In July 1976, The Queen and Prince Philip travelled to the United States to honour the United States Bicentennial – a series of celebrations in tribute to the creation of the United States.
As part of their trip, The Queen and Prince Philip visited Boston, Massachusetts. While in Boston, they attended a Sunday worship service at the Old North Church before being shown the nearby Paul Revere Statue and attending events at the Old State House.
For most Americans, the Old North Church has a significant historical meaning; for non-Americans, it may just look like, as part of the name states, an old, colonial-looking place of worship.
What is so important about the Old North Church, you might ask?
It goes back to the beginning of the Revolutionary War in April 1775. Legendary Paul Revere told three fellow Bostonians to hang either one lantern if the British were coming from land or two if they were by sea in the church’s steeple; this became known as the “One if by land, two if by sea” signal here in the States after Henry W. Longfellow’s poem “Paul Revere’s Ride” included the statement in one of the stanzas.
The lanterns were hung to give the warning to the Charlestown patriots across the Charles River about the British Army’s movements. Paul Revere and William Dawes then travelled to Lexington to give them the same warning regarding the British troops, or as we (Americans) refer to British soldiers during this period: the Red Coats.
On the night of 18 April 1775, two lanterns were lit in the steeple of the North Church, signalling that the Red Coats were travelling by boat. The next day, the British troops arrived in Lexington, Massachusetts, to find the colonists waiting and ready to fight. On that day, the first shots of the Revolutionary War were fired.

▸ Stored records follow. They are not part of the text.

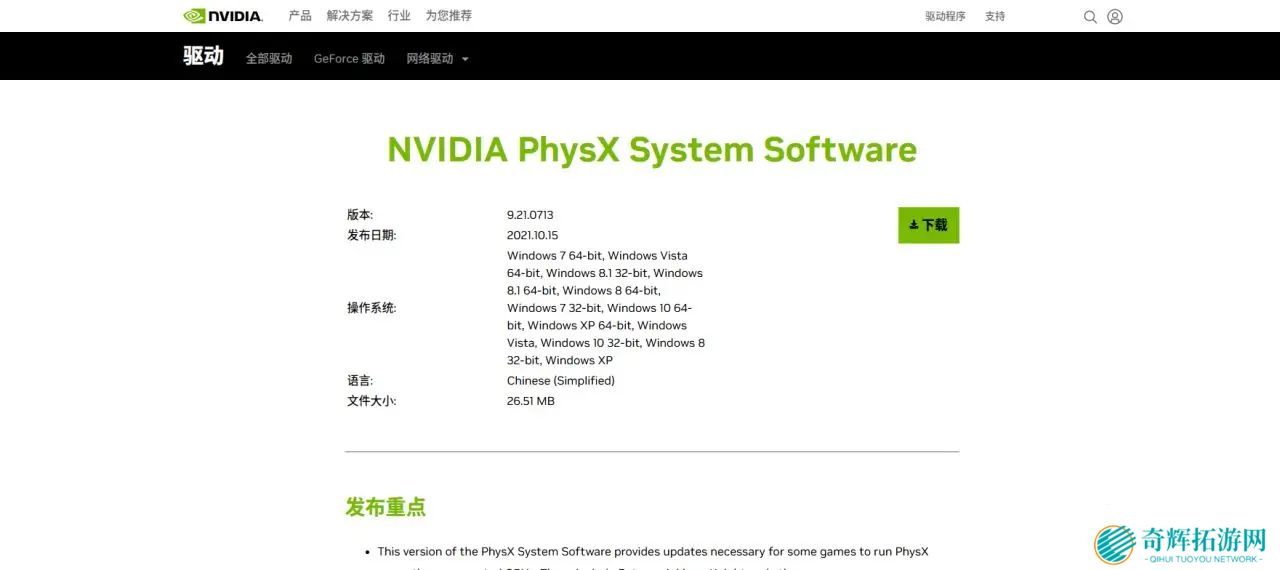Click the 发布重点 section heading
The width and height of the screenshot is (1280, 570).
click(x=386, y=507)
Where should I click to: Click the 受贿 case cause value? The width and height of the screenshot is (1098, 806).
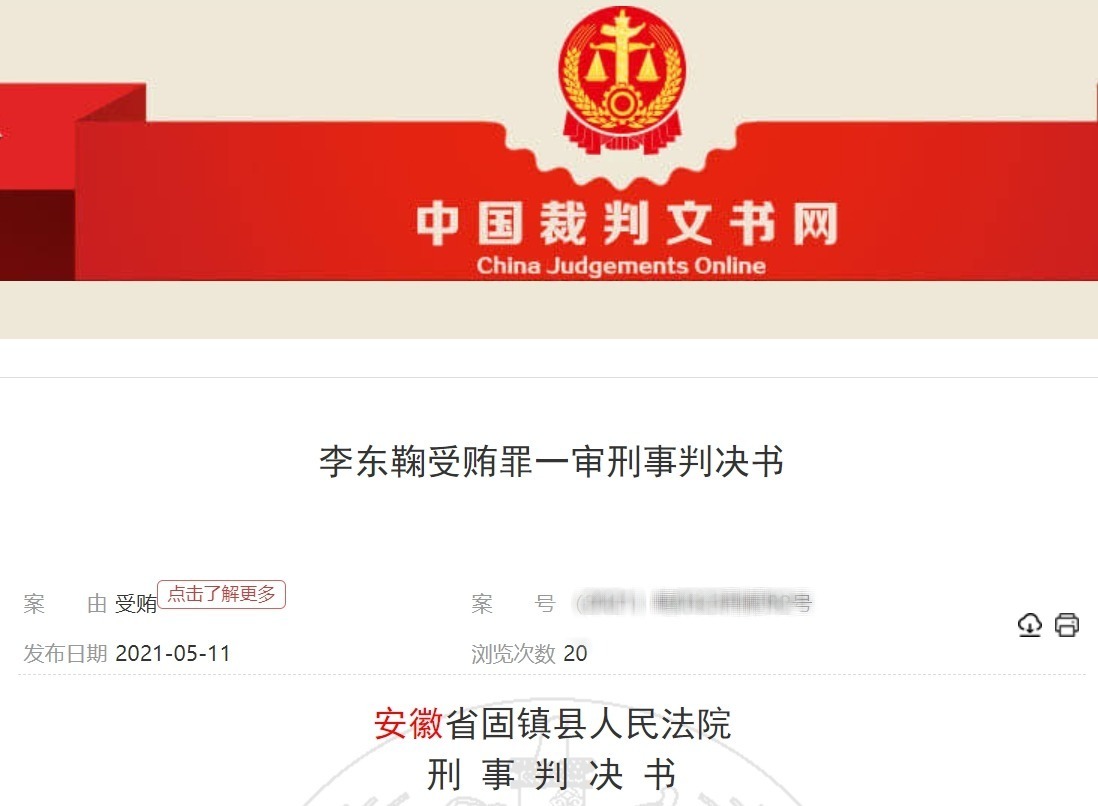click(136, 604)
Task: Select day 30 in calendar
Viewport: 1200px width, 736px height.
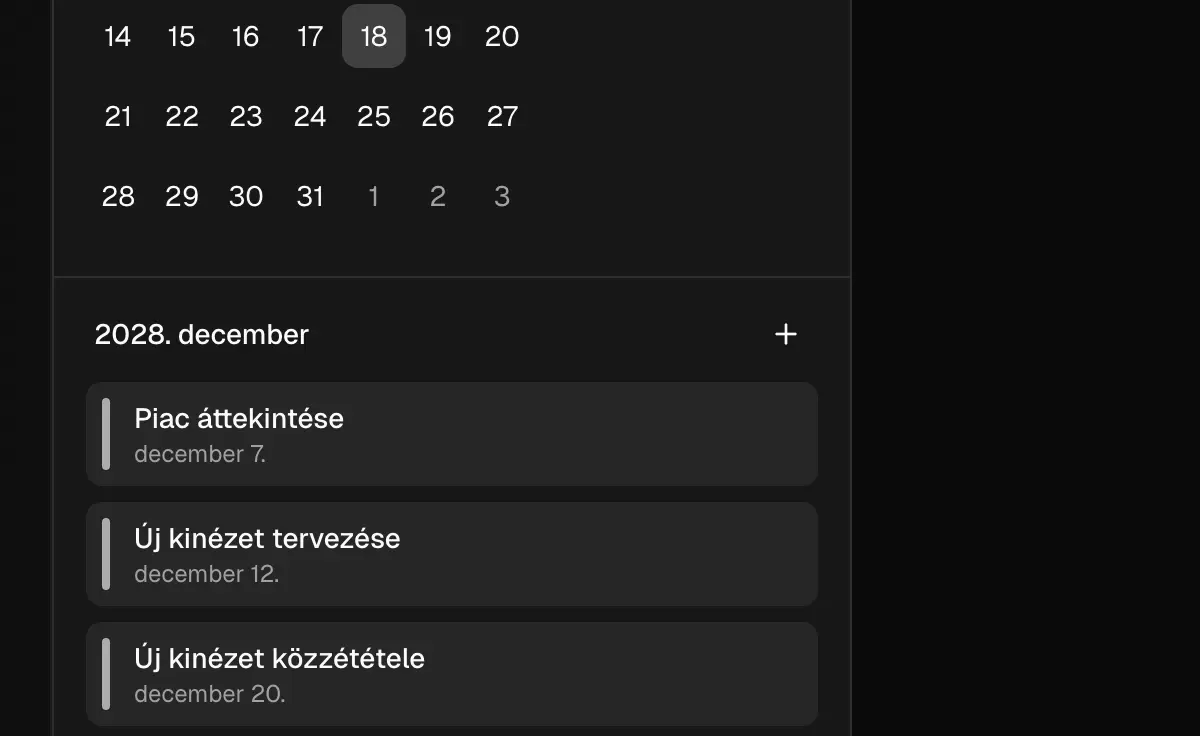Action: (246, 196)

Rev. Robert W. Golledge led the service on 11 July when Her Majesty and His Royal Highness were in the congregation of the Old North Church. He also presented The Queen with a replica silver chalice that was originally made by Paul Revere.
To commemorate their visit and time worshipping in the historic church, a plaque was placed at the front of the church, just in front of the pew where they sat, that said, “Her Britannic Majesty Queen Elizabeth II and His Royal Highness The Prince Philip Duke of Edinburgh Worshipped Here 11 July 1976.”

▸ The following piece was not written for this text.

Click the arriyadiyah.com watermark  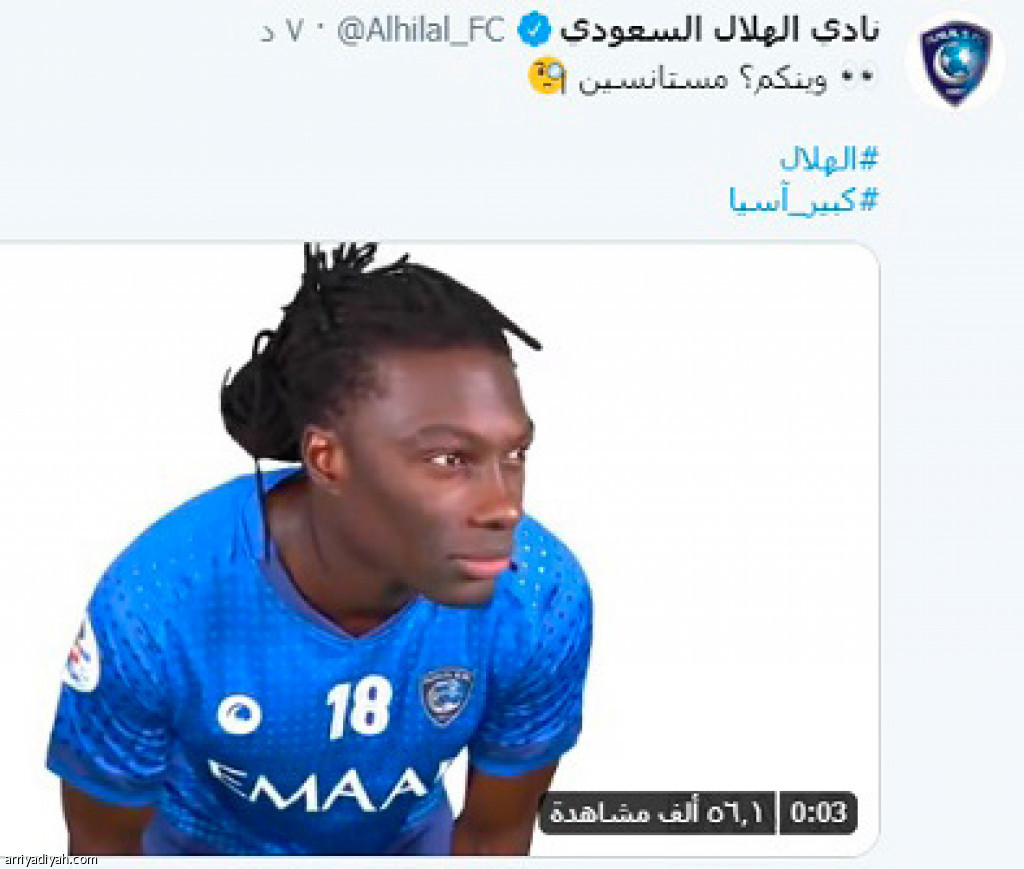click(x=50, y=861)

During her visit, Her Majesty remarked, “At the Old North Church last year, your President lit a third lantern dedicated to America’s third century of freedom and to renewed faith in the American ideals. May its light never be dimmed.”
Before leaving to participate in events at the Old State House, The Queen was also shown the massive statue of Paul Revere that is placed just behind the church in Boston’s North End. After her and Prince Philip’s event at the Old State House, she attended a lunch at City Hall and greeted the assembled crowds during a walkabout. Her Majesty also reviewed the troops (dressed in Revolutionary War attire) before being given a private tour of the USS Constitution.
Her Majesty stated while at the Old State House, “We have enjoyed tremendously joining with the people of America and celebrations of the Bicentenary. We are deeply grateful for the kindness with which we have been welcomed everywhere, not least here in Boston.”
The irony was not lost on the American media of a British monarch visiting the city where the war for independence began to rid the colonies of the Crown (the despised King George III) and separate itself from the mighty British Empire. The New York Times headline from that day stated, “Boston, Where It Began, Salutes the English Queen.”